En las visiones que emergen con la Ayahuasca, la serpiente es una de las presencias más comunes y poderosas. Se manifiesta como símbolo universal de transformación, conocimiento y energía vital. Para las tradiciones amazónicas y muchas culturas del mundo antiguo, no es un animal cualquiera: es el espíritu que conecta la Tierra con el Cielo, lo material con lo divino.
La serpiente como energía vital
En el cuerpo humano, la serpiente representa el flujo ascendente de la energía, el movimiento espiralado que nace desde la base de la columna y asciende hasta la coronilla. Esta corriente —conocida en distintas tradiciones como Kundalini, Sacha Ñawi o energía serpentina— es el fuego interno que despierta la conciencia.
Durante la ceremonia, cuando la Ayahuasca abre los canales del cuerpo sutil, esta energía puede comenzar a moverse: temblores, oleadas de calor o visiones de serpientes ascendiendo son señales de que el flujo vital está desbloqueando centros energéticos y devolviendo equilibrio.
La serpiente como maestra de transformación
La serpiente muda su piel una y otra vez. Nos enseña que la vida es un proceso de muerte y renacimiento constante. En la experiencia con Ayahuasca, su presencia nos invita a soltar las capas viejas —las emociones reprimidas, los miedos, las creencias— para permitir que emerja una versión más pura de nosotros mismos.
A veces puede sentirse intensa, incluso desafiante, porque nos muestra las partes que deben morir para que algo nuevo nazca. Pero su medicina no destruye: renueva, reorganiza y sana desde las raíces.
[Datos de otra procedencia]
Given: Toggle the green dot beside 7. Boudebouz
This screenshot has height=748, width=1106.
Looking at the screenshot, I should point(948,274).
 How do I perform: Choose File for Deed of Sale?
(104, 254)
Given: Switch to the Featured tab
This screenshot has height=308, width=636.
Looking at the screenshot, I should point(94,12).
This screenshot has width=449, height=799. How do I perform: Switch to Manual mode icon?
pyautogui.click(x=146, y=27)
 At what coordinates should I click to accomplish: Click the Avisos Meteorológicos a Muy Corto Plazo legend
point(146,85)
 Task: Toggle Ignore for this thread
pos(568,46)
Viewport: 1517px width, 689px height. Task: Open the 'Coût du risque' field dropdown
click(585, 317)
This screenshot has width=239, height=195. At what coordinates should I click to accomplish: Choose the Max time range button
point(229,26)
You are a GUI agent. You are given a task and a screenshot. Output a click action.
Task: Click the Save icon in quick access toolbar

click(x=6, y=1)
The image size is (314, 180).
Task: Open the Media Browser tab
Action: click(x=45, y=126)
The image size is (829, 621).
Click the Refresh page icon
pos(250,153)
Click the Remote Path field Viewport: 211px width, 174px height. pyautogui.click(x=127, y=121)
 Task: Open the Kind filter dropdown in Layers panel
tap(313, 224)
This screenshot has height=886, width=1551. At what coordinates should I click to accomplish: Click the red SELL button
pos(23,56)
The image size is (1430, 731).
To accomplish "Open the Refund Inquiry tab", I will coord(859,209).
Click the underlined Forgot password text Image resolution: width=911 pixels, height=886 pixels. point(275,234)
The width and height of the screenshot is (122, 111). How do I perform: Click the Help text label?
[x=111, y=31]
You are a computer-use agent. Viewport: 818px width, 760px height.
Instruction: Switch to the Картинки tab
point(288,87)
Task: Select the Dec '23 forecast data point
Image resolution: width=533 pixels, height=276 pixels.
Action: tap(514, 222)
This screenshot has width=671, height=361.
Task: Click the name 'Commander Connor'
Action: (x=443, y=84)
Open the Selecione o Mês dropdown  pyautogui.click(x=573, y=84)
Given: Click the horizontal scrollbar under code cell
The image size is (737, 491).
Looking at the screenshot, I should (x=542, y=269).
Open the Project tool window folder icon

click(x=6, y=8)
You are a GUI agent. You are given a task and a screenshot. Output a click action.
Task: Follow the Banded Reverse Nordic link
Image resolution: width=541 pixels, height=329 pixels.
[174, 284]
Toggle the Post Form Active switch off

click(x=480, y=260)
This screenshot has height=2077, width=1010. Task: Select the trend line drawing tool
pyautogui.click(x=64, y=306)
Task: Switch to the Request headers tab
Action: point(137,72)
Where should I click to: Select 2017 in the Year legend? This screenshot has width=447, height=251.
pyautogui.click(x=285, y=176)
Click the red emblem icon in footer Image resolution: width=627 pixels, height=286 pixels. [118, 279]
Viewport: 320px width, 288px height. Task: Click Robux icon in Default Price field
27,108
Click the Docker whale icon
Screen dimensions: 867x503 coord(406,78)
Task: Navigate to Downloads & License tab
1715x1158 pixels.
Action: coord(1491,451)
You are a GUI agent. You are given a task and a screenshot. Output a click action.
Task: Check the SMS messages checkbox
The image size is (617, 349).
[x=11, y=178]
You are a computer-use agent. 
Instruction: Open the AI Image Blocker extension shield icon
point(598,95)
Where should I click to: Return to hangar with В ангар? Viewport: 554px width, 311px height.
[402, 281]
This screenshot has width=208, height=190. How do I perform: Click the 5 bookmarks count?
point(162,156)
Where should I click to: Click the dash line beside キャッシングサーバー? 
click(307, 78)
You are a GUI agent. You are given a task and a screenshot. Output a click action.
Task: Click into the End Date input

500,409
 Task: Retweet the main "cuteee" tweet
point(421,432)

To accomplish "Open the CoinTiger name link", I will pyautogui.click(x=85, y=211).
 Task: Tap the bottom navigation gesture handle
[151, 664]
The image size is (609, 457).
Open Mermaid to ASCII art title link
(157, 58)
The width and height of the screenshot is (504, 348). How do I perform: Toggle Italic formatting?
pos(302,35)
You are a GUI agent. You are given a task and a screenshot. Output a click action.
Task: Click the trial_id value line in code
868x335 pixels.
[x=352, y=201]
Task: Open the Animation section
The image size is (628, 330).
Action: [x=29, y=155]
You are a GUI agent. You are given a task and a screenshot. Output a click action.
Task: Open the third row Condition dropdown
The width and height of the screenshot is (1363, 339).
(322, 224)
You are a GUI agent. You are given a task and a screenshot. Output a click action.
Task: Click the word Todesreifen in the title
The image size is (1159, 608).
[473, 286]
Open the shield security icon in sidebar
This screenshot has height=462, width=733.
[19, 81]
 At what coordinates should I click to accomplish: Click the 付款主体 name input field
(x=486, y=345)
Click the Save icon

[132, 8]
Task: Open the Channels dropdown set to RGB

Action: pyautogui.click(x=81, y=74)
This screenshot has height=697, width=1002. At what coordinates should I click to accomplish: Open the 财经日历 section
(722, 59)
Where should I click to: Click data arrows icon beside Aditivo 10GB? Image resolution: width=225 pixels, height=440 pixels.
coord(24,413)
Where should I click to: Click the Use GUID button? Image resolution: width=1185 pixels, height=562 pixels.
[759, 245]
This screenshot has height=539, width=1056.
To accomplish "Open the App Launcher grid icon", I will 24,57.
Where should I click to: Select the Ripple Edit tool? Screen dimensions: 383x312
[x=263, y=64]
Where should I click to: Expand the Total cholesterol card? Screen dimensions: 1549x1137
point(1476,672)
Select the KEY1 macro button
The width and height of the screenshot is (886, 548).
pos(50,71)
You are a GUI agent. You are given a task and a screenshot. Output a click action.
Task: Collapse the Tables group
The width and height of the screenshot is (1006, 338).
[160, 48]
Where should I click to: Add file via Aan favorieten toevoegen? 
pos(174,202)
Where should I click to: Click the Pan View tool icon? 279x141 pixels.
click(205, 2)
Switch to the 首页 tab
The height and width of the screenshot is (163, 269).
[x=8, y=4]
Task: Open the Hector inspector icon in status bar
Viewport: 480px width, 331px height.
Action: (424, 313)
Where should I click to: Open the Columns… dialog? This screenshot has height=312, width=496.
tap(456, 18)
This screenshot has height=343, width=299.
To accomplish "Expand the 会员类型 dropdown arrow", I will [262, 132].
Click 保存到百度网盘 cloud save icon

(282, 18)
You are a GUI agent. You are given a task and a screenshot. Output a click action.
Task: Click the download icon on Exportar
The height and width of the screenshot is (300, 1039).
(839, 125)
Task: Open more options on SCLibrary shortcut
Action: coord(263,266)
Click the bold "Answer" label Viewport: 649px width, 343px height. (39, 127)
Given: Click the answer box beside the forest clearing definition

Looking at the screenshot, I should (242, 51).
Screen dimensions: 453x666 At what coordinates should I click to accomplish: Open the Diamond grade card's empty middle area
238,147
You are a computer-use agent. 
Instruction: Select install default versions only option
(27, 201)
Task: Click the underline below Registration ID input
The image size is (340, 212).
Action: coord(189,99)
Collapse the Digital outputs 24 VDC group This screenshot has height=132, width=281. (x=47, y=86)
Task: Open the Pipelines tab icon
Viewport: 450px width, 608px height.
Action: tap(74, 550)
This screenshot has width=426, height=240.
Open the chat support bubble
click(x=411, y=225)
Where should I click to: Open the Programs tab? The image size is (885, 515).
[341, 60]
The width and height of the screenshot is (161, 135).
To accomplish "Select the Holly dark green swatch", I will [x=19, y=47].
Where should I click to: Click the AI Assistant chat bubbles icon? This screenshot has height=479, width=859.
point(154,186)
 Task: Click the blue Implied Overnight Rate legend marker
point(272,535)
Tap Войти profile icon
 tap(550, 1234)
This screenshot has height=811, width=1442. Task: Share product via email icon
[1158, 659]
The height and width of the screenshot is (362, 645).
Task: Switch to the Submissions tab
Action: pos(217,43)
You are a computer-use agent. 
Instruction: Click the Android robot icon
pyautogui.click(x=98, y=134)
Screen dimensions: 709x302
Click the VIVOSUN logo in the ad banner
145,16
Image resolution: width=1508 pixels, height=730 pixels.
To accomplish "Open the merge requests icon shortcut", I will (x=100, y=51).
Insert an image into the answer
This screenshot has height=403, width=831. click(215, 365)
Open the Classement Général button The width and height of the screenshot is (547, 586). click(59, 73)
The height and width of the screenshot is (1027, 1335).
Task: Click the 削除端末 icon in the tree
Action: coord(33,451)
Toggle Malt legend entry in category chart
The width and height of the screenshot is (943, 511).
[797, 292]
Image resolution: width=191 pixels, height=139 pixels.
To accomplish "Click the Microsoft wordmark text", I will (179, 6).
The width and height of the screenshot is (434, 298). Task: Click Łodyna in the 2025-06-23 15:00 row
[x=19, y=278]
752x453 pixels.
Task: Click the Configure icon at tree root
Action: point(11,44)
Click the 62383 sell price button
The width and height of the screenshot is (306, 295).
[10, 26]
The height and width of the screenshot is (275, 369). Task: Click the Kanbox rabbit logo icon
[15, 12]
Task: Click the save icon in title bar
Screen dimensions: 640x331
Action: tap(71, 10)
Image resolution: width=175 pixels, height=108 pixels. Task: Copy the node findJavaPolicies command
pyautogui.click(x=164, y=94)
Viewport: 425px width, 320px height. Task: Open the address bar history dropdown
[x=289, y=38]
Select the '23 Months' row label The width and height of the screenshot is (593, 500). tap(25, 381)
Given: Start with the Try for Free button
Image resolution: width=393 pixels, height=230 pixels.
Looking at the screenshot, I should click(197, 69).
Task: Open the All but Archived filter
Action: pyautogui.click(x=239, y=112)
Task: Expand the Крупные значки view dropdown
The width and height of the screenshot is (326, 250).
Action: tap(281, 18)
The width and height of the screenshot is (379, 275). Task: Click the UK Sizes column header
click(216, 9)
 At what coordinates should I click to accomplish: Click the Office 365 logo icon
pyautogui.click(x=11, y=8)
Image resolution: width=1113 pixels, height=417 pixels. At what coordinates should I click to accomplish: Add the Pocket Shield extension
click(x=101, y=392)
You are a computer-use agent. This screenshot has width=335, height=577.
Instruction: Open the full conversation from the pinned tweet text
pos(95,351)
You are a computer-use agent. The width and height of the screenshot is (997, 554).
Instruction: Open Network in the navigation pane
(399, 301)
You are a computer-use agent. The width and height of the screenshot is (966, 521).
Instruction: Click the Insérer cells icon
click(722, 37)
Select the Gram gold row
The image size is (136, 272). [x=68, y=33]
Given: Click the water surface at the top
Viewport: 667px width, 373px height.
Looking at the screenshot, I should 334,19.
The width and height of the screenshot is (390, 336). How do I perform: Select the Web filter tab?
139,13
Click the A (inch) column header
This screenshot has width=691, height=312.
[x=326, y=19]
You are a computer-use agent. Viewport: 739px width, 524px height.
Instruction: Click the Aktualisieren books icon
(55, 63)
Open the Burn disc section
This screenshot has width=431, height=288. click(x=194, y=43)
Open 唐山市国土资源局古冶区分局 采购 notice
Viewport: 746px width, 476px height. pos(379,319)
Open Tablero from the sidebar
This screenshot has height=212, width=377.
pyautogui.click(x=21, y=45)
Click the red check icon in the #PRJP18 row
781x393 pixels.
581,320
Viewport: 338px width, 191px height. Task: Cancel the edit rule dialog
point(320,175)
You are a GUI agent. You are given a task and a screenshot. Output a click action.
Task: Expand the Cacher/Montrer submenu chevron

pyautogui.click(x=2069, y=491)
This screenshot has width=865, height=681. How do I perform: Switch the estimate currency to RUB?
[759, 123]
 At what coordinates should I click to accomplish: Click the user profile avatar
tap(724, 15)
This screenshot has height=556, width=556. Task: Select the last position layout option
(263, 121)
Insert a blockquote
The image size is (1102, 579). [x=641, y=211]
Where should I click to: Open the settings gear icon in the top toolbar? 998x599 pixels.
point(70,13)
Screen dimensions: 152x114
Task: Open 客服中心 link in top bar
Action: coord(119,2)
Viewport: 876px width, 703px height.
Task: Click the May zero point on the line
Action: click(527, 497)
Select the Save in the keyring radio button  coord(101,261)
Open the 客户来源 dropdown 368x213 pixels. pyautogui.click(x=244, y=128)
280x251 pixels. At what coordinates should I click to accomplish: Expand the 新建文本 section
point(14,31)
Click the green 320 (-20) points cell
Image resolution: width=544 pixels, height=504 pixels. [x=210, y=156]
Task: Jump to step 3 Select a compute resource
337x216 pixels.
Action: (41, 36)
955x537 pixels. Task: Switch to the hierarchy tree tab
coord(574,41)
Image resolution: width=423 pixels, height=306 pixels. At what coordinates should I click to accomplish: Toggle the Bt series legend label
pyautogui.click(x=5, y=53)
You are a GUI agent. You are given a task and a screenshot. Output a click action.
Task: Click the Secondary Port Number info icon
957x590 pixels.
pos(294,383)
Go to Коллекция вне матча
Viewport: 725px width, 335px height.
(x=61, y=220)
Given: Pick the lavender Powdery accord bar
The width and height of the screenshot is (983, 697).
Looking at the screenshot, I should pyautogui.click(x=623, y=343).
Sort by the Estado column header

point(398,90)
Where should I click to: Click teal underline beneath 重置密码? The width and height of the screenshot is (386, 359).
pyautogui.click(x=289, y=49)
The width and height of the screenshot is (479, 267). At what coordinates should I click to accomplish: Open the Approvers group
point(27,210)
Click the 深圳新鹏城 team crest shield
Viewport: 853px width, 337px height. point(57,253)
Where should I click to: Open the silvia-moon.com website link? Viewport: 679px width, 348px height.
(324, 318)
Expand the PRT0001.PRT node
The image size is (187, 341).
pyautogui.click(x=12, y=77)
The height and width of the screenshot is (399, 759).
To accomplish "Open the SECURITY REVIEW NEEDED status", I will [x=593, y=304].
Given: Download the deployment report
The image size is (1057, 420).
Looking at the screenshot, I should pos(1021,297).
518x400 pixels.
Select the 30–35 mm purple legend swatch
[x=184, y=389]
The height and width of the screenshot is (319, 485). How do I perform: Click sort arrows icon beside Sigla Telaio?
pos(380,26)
El puente entre lo humano y lo divino
Cuando la serpiente aparece en las visiones, se convierte en el puente energético entre los mundos.
Desciende desde los planos superiores para traer conocimiento, y asciende desde la Tierra para recordar nuestro origen.
Su movimiento es circular y eterno: une los opuestos, integra las polaridades y restaura el equilibrio entre cuerpo, mente y espíritu.